◆ EXERCISE DESCRIPTION:
The result should be an exact copy of only the lines from the one with "Task: Disable the Grid display checkbox" through the last line of the data below, with pictures omitted.

Collected data
- - - - -
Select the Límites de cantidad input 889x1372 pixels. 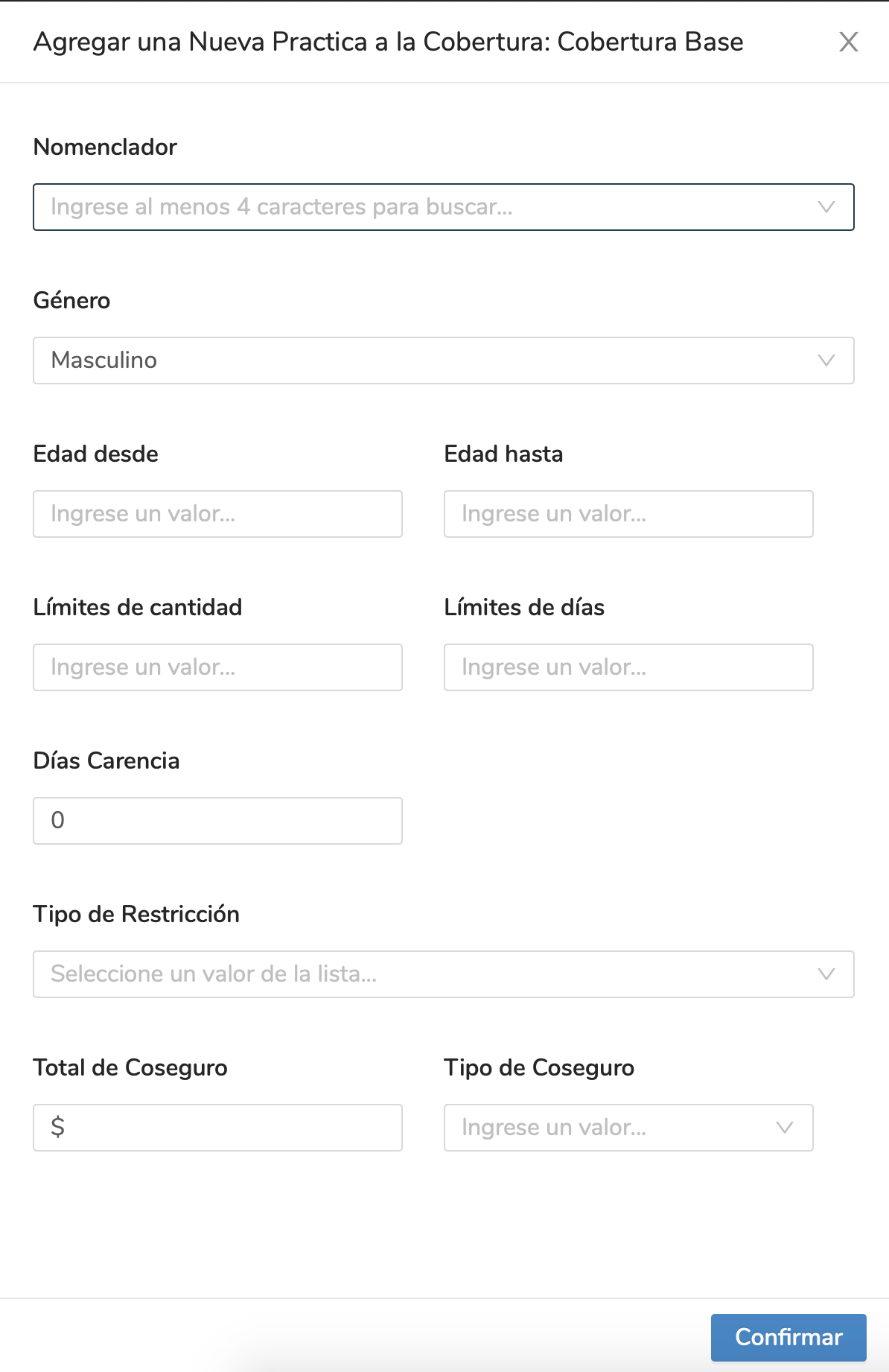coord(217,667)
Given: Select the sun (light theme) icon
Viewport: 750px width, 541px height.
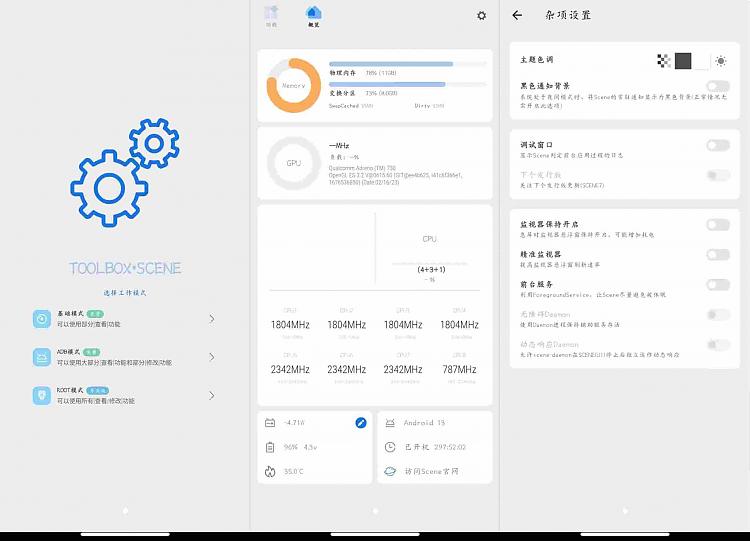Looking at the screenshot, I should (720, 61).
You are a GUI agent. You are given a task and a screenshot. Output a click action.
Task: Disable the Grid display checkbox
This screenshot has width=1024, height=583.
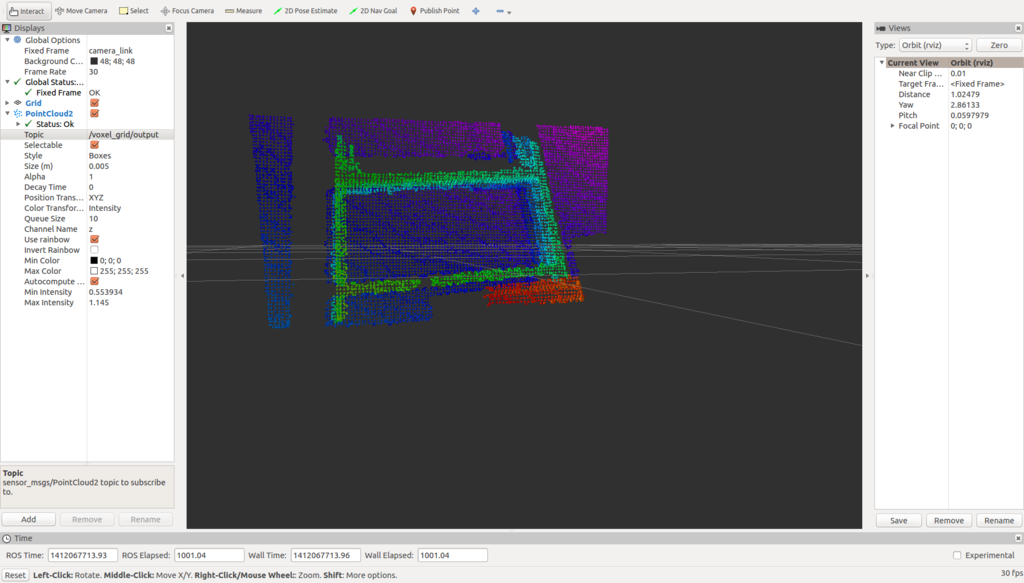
- - - - -
◆ OUTPUT OF THE TASK:
Task: Disable the Grid display checkbox
This screenshot has width=1024, height=583.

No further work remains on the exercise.